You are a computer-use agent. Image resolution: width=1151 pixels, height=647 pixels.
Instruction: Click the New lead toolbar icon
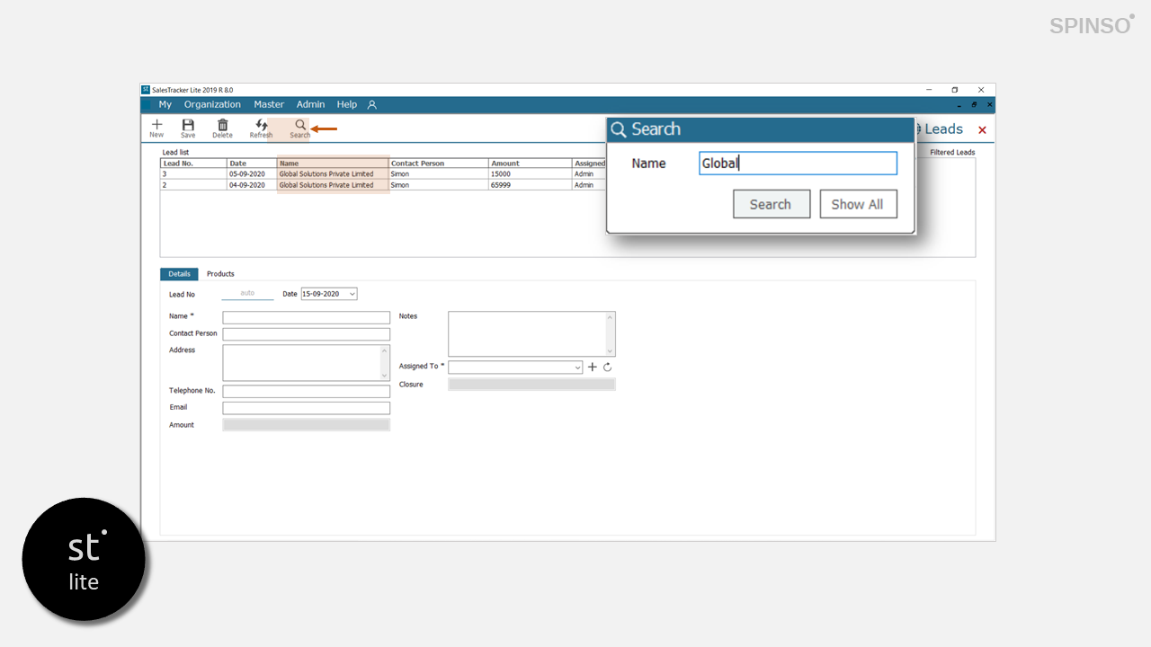[x=156, y=128]
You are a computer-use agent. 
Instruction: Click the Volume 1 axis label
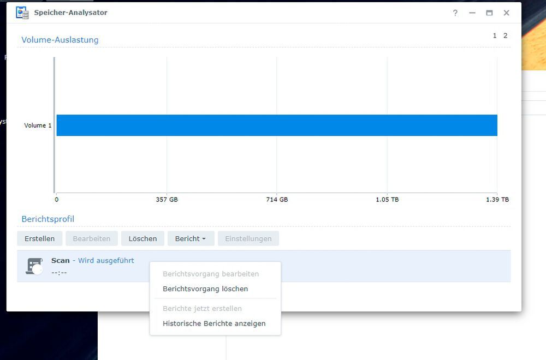pos(37,125)
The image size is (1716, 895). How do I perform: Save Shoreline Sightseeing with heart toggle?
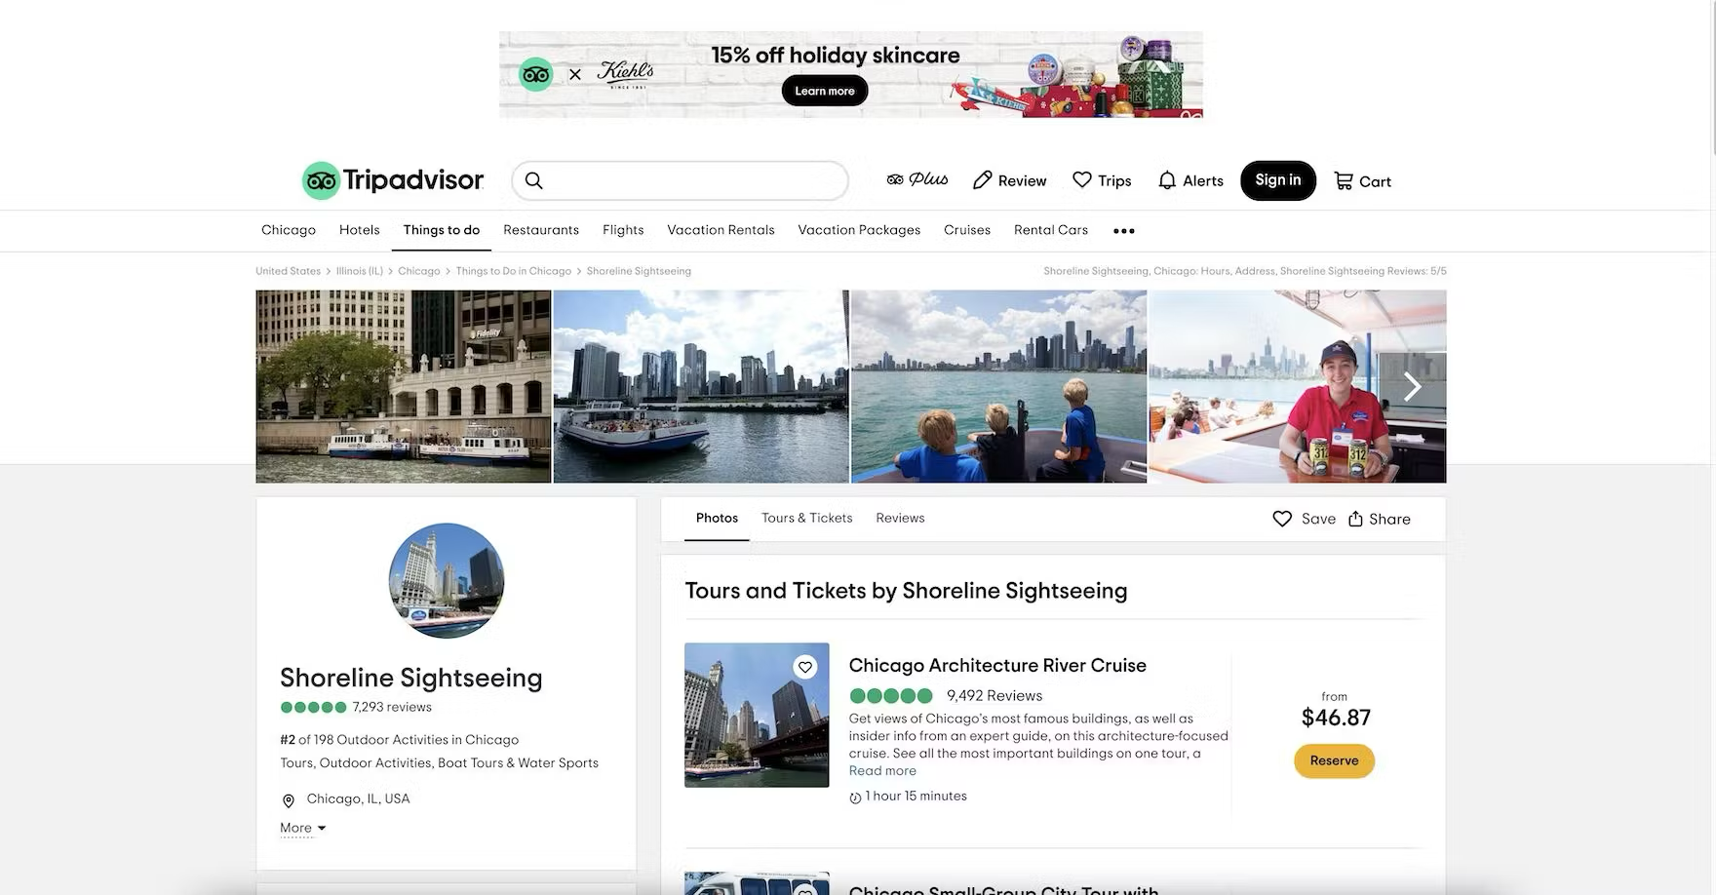[1282, 519]
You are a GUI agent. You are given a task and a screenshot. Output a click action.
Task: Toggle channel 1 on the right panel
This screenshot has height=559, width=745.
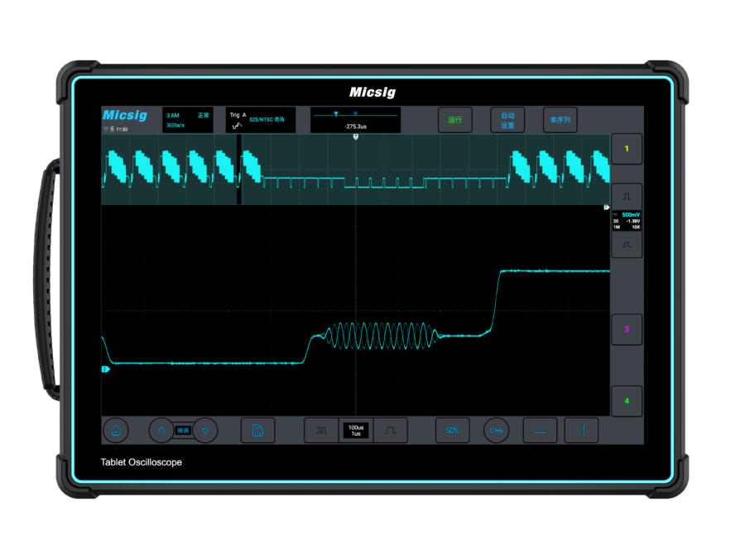[627, 149]
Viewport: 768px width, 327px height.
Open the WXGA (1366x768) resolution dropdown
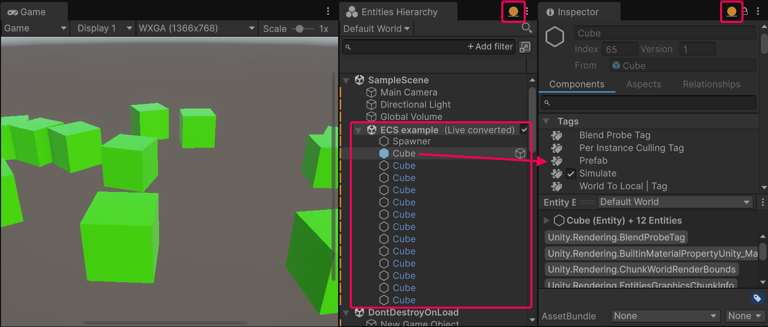click(195, 28)
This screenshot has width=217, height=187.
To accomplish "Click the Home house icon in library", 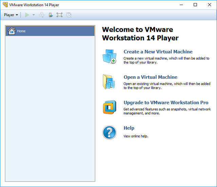I will click(12, 31).
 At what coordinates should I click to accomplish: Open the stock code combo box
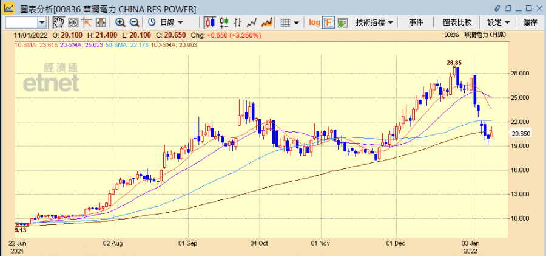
*-*-*
» Try it:
Only lines with the word "computer" are needed. Copy them from the preceding records.

» The completed task:
You are a computer-use agent. Image resolution: width=1151 pixels, height=647 pixels.
You are a computer-use agent. 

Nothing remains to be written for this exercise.